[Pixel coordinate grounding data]

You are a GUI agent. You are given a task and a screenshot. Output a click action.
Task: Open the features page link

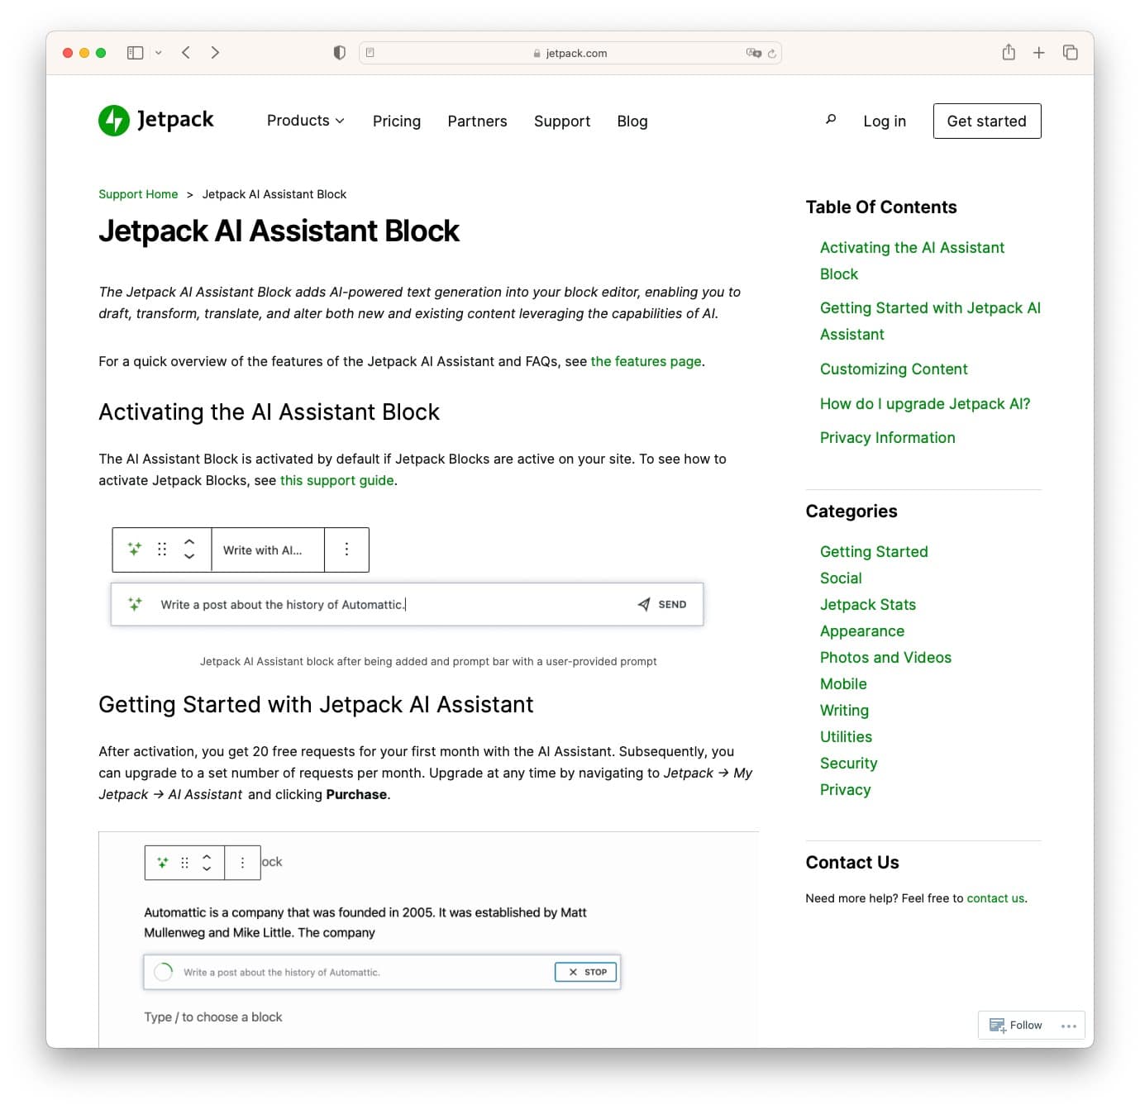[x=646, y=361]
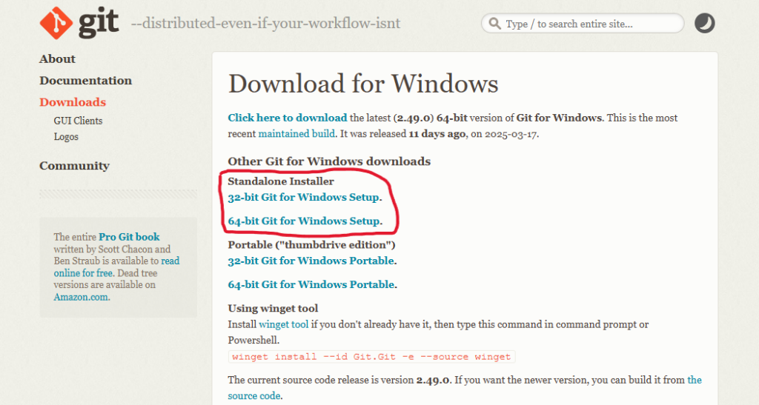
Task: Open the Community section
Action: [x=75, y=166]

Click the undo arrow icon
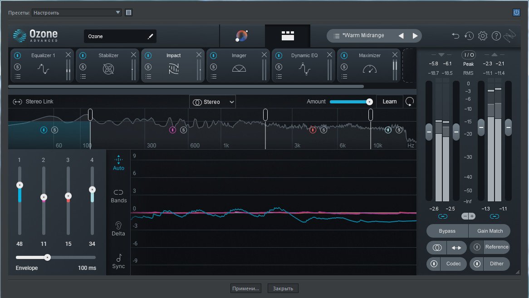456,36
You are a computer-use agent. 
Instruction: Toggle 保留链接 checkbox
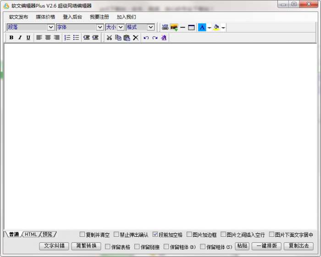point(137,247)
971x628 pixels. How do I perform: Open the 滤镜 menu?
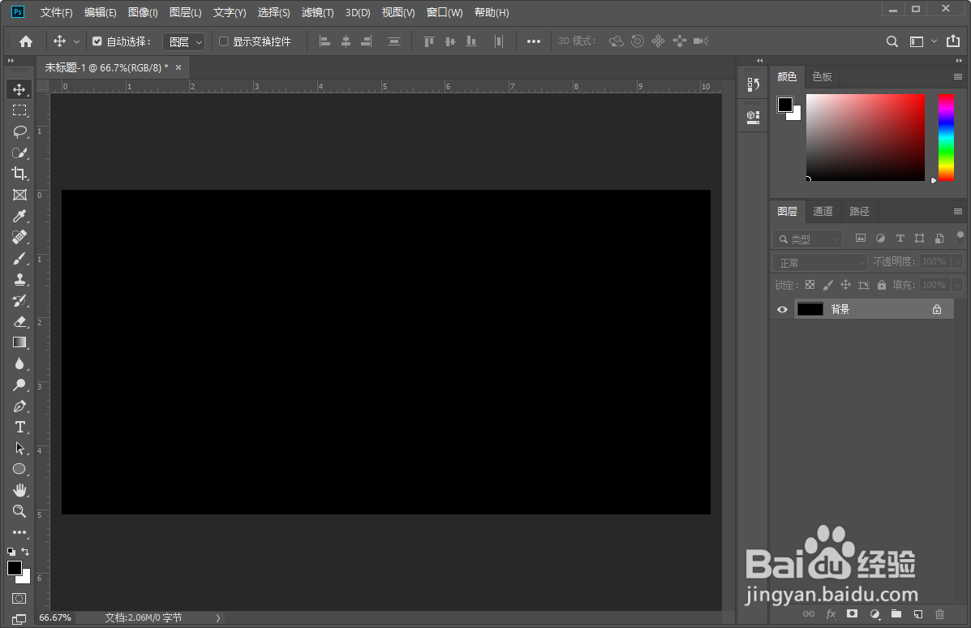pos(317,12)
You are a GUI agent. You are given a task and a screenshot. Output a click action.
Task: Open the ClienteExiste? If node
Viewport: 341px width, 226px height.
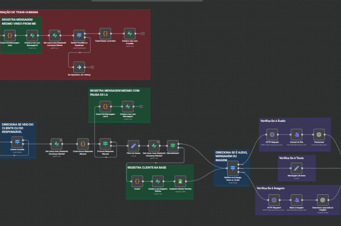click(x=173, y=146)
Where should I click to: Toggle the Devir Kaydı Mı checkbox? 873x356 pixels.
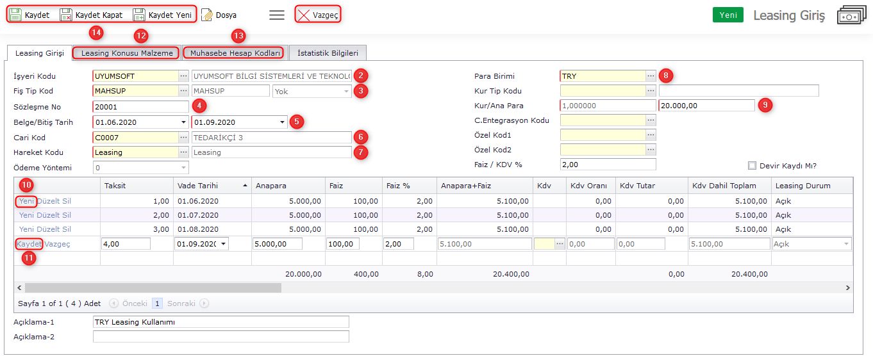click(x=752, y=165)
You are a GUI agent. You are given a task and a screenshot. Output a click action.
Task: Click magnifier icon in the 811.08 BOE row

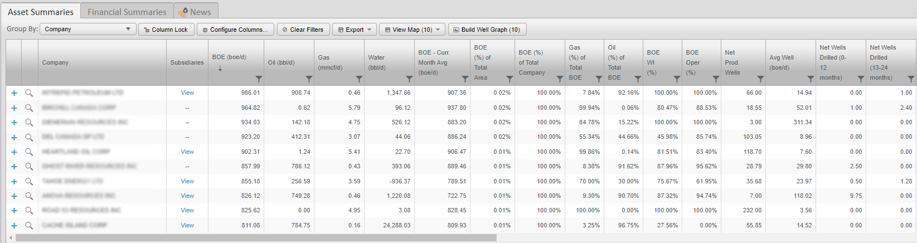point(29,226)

==

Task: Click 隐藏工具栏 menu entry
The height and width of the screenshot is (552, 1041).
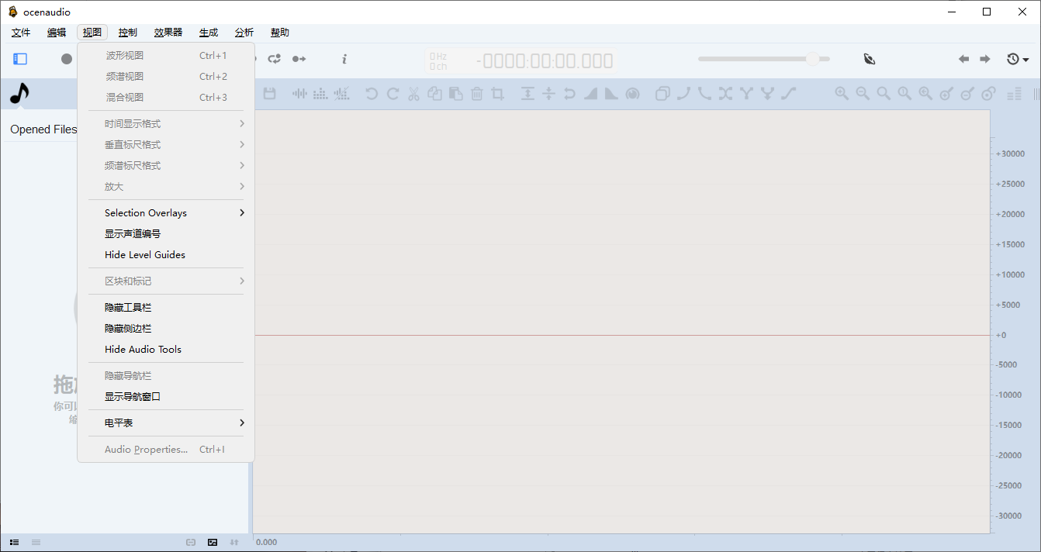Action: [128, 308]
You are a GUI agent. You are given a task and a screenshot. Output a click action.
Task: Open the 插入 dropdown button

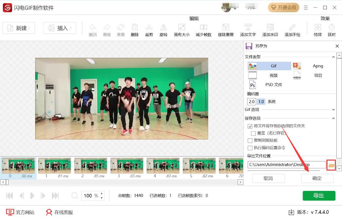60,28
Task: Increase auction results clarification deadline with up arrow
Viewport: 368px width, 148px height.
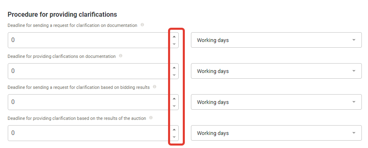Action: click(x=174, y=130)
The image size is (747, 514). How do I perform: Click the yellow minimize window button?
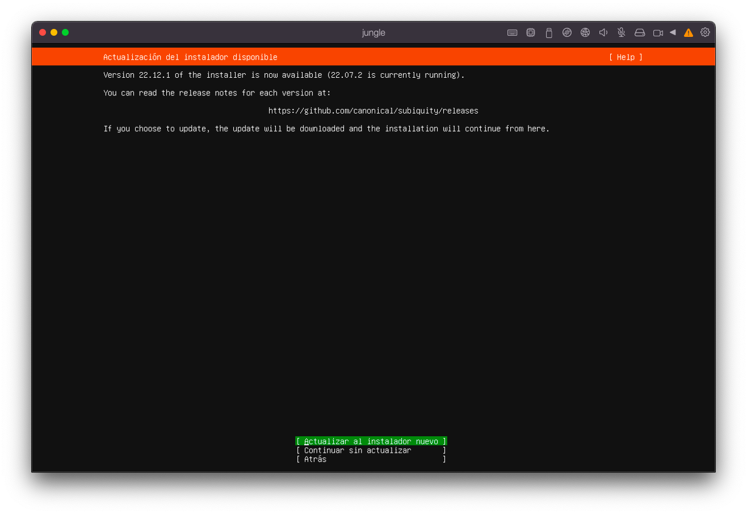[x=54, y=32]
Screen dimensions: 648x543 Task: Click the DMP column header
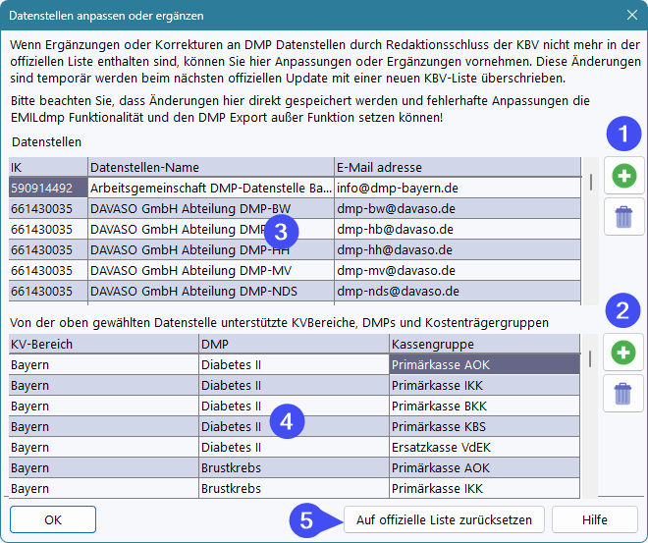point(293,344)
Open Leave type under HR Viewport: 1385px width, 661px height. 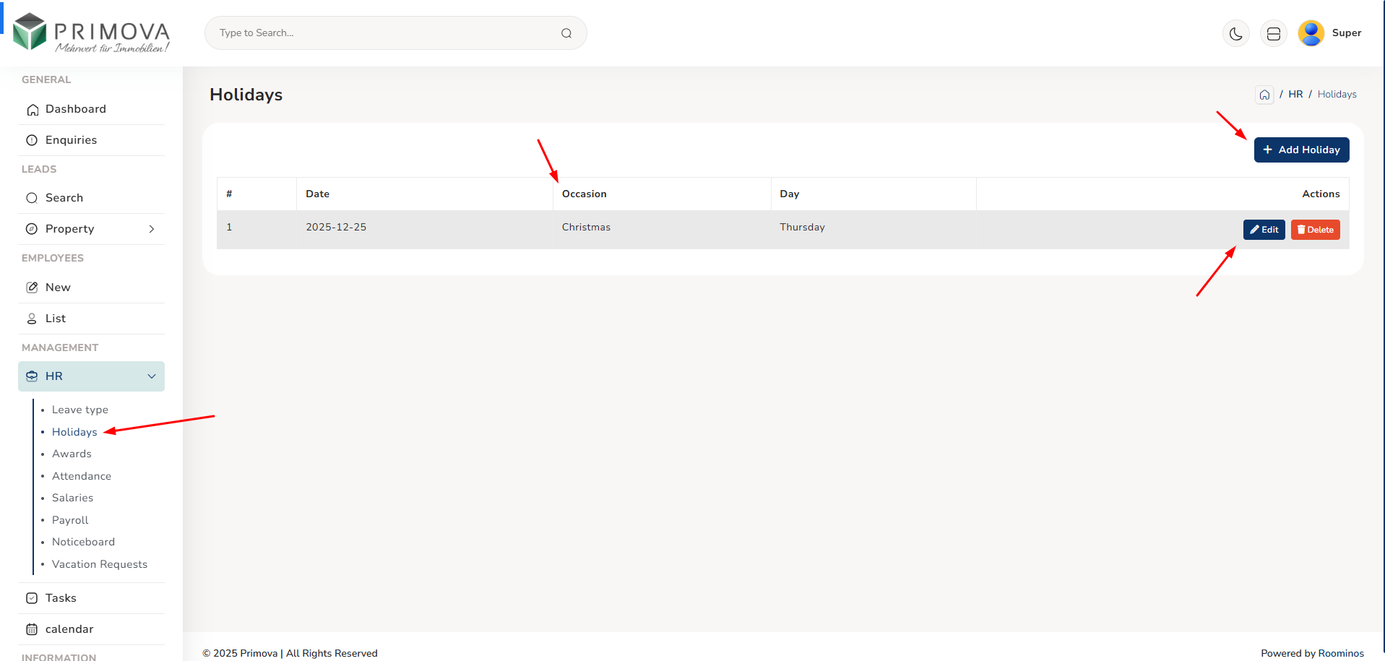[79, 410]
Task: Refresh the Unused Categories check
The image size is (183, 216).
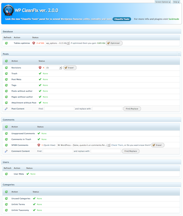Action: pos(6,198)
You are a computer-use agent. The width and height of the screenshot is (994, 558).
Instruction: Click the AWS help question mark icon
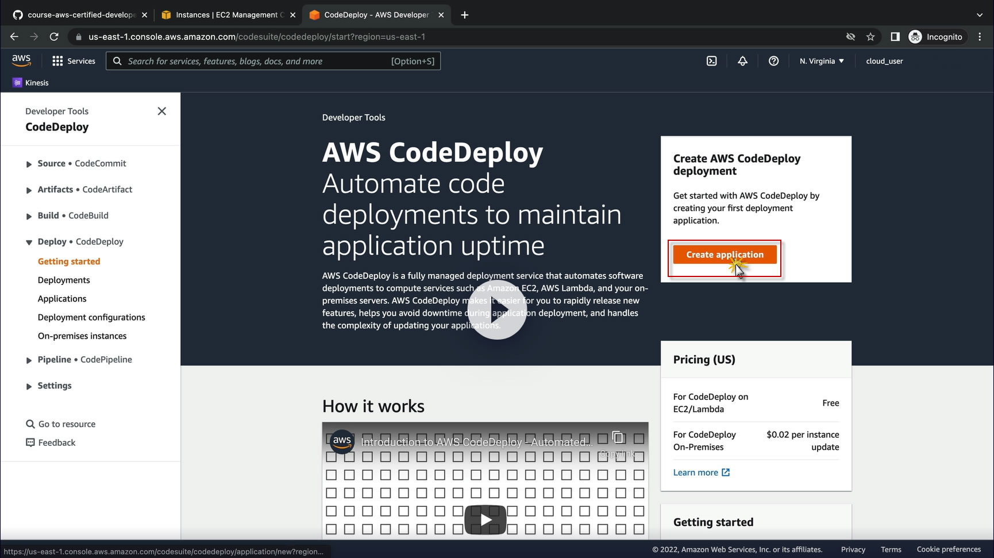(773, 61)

*Exercise goal*
The required output is the number of lines in the records that contain the word "computer", with nothing added.

*Reply to the task*
2